Le maire et l'adjoint des communes de moins de 3000 habitants sont nommés par le préfet au nom du roi. Ils sont obligatoirement choisis parmi les membres du conseil municipal (loi du 21 mars 1831, art. 3). Ils doivent être âgés d'au moins 25 ans et résider dans la commune, ils sont nommés pour trois ans (art. 4). Le 7 février 1832, le préfet de la Haute-Loire nomme Robert Saugue maire de Saint-Vert et Vital Mestre adjoint. Le mardi 10 avril, le maire du chef-lieu de canton (Auzon), François Bardy, commis par le préfet, se rend à Saint-Vert, dans le lieu ordinaire des séances de la mairie, afin de procéder à leur installation. Devant les membres du conseil municipal, Robert Saugue et Vital Mestre prêtent serment.

Le conseil municipal se réunit quatre fois par an en sessions ordinaires : au commencement des mois de février, mai, août et novembre.
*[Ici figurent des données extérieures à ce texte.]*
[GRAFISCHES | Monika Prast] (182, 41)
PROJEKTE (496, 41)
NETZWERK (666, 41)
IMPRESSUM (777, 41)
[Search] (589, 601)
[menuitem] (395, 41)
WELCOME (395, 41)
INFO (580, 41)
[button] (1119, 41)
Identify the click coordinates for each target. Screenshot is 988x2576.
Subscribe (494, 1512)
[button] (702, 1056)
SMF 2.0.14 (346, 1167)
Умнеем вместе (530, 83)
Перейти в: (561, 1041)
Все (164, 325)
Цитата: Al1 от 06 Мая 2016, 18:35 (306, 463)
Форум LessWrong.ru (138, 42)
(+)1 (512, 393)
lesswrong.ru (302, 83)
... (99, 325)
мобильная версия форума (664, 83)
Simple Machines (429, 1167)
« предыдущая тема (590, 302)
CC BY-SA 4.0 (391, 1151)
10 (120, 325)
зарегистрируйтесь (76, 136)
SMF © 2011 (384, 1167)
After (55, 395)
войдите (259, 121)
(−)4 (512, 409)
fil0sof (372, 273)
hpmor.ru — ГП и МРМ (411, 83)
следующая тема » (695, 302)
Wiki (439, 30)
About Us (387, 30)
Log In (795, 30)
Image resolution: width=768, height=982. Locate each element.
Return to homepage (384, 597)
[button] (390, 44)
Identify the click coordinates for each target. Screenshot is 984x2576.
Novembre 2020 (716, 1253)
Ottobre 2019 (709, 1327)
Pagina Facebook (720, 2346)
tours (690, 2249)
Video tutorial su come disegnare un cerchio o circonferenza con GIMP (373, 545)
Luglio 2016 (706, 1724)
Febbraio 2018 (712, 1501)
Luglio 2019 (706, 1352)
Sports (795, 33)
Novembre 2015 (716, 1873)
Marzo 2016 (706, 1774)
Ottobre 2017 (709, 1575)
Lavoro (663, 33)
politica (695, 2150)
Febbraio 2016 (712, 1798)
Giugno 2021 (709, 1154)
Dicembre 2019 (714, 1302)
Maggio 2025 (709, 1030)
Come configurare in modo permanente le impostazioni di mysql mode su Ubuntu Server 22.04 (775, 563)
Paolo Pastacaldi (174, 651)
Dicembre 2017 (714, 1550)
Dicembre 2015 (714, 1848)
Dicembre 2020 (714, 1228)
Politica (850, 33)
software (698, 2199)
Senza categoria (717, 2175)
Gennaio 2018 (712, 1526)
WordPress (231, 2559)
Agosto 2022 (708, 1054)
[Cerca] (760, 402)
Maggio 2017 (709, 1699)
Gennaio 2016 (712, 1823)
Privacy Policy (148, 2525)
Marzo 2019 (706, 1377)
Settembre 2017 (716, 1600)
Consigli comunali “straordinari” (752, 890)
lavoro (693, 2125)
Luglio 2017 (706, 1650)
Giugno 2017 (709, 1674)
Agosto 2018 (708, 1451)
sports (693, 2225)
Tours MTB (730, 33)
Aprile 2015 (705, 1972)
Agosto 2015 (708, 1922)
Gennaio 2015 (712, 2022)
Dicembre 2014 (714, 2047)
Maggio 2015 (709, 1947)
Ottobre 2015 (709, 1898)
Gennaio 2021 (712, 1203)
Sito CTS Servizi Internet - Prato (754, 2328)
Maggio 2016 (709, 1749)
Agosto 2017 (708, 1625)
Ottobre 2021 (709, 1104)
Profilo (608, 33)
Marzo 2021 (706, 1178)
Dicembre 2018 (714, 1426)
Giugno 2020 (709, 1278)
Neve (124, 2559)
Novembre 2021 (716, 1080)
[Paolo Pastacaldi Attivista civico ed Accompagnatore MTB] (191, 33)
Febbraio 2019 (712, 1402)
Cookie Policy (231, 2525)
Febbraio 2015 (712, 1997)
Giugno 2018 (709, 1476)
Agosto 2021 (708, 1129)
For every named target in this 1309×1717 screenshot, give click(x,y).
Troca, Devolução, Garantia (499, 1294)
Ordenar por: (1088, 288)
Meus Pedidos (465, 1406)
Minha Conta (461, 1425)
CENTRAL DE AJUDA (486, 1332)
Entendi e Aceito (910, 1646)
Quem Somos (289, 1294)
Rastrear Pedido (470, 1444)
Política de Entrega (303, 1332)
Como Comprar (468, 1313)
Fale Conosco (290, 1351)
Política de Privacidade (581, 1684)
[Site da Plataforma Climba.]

Chaque session peut durer dix jours (art. 23). Le préfet ou le sous-préfet peut prescrire la convocation extraordinaire du conseil municipal, ou l'autoris[er] sur la demande du maire, toutes les fois que les intérêts de la commune l'exigent (art. 24, § 1). Le maire préside le conseil municipal. Les fonctions de secrétaire sont remplies par un des membres du conseil municipal, élu au début de chaque session (art. 24, § 5). Le conseil municipal ne peut délibérer que lorsque la majorité des membres en exercice assiste au conseil (art. 25, § 1). Tout citoyen contribuable de la commune a le droit de demander que lui soient communiquées les délibérations du conseil municipal (art. 25, § 2).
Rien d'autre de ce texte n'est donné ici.